Wednesday, July 15, 2009

"A Place Once Settled is Not to Be Abandoned"


by Dr. Alex Grobman
First Published: 12/20/06

As Israel continues its quest to find a solution to the Arab-Israeli conflict, Jimmy Carter and others are pressing Israel to leave parts of Judea and Samaria. Before even considering such a move, which would repeat the disaster of Gush Katif, Israeli leaders might learn from the experiences of former Zionist leaders.

On March 1, 1920, Joseph Trumpeldor, a political activist, along with five of his men from the Tel Hai settlement, was killed in a fight with Arabs from a nearby village. Historian Anita Shapiro notes that two months before the encounter, Aharon Sher, a settler, wrote an article in which he asked for help to defend the settlements in this lawless and remote northern region. One sentence became a rallying cry to battle:

"A place once settled is not to be abandoned."

In subsequent discussions about whether to defend or desert these communities, leaders of the Labor movement essentially adopted Sher's view. Yitzchak Tabenkin, a leader of the kibbutz movement, argued that if the Arabs terrorized the Jews enough to leave a few settlements, they would not stop until the Jews were forced out everywhere. Only by taking an "obstinate, desperate stand, without looking back," could the Jews guarantee their right to the land.

The moderate, left-of-center HaPoel HaTza'ir party paper asserted that their work in settling the land was based on "mutual understanding and amicable relations" with their neighbors: "Yet, wherever Hebrew soil is drenched with the sweat of Hebrew workers, and with their blood, that place is holy to us, and we have no right to abandon it."

In the 1930s, when the Arabs rioted in Palestine over increased Jewish immigration, David Ben-Gurion thought the Arabs might be more receptive to Jewish settlement if he could demonstrate how it would benefit them economically. In 1934, he went to see Musa Alami, a young "moderate" Arab lawyer, who served as the Private Secretary to Arthur Wauchope, High Commissioner for Palestine.

Alami's response to Ben Gurion was quite telling: "That's true," he said, "but we don't want your blessing. We prefer the land to remain impoverished, barren and empty until we ourselves are capable of doing what you are doing. And if it takes another century, then we will wait a hundred years."

Shortly after the Arab Rebellion began on April 19, 1936, Ben-Gurion didn't even bother trying to convince the Arabs of the morality of Zionism or about the economic advantages that would accrue to them from increased Jewish settlement, according to Shapiro. "It would be extremely naive to assume that the Arabs would determine their attitude toward us from the standpoint of abstract justice," Ben-Gurion declared. "The Arabs are adamant that this country is an Arab country, and they wish it to remain so. That is quite elementary!"

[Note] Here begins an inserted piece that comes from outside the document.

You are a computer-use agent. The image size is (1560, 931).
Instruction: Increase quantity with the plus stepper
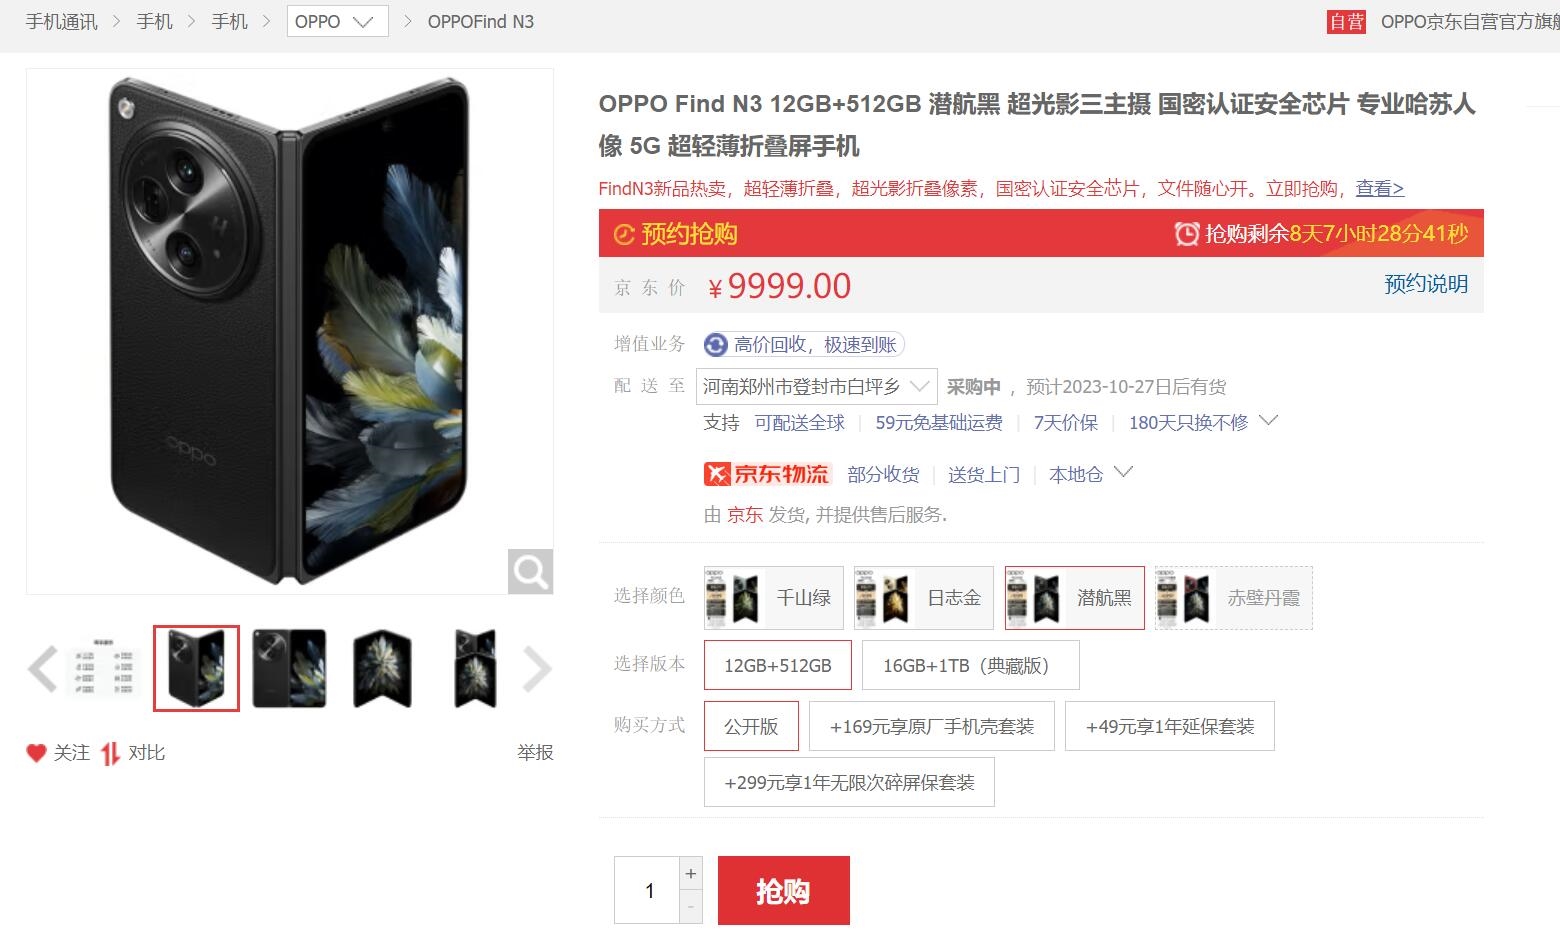click(x=691, y=874)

Arthur Ruppin, the foremost authority on Jewish efforts to settle the land, explained the difficulty of reaching an accord with the Arabs. On February 21, 1931, he wrote in his diary, "We are not offered what we need, and what we are offered is of no use to us."

Ruppin, who was chairman of Brit Shalom, which advocated a bi-national state, recognized that the "conciliatory tone" the group took toward the Arabs was "interpreted by the Arabs as weakness."

In November 1929, German Zionist members of Brit Shalom suggested that an appeal for a reprieve be made to the British for the Arabs convicted of killing Jews in Hebron and Safed. On Friday August 23, 1929, the Arabs began a week of rioting, killing and looting. More than 400 Jews were murdered or wounded. In Hebron, eight American Jews were killed and 15 wounded. The dead were students at the Slobodka yeshiva, who were not Zionists and not involved in the Jewish national movement. Neither were those attacked in Safed.

Although "in principle" Ruppin opposed the death penalty, he felt in this case it would be too dangerous to stop the practice. Prisons don't "frighten the Arabs," he said, "since they are relatively better off in jail than they were at home." Furthermore, "they would not regard a prison sentence - with the hope of amnesty after a few years - as a serious punishment, and thus might encourage others to slaughter Jews."

The lessons learned by early Jewish leaders should not be lost on those in power today. The Arabs have not yet accepted the Jewish right to live in the Land of Israel. Palestinian Prime Minister Ismail Haniyeh made this clear when, on December 8, 2006, he declared, "We will not give up our Jihadist movement until the full liberation of Beit Al-Muqqadas [Jerusalem] and Palestinian land."

Israeli leaders would do well to heed the words of Edmund Burke, who said, "The concessions of the weak are the concessions of fear." Appeasement has a place in resolving disputes, he believed, but not in dealing with aggression.

Dr. Alex Grobman served as director of the Simon Wiesenthal Center during its formative years. He has an MA and Ph.D. in Contemporary Jewish History from the Hebrew University in Jerusalem and is the co-author of "Denying History: Who Says The Holocaust Never Happened And Why Do They Say It?" (University of California Press, 2000).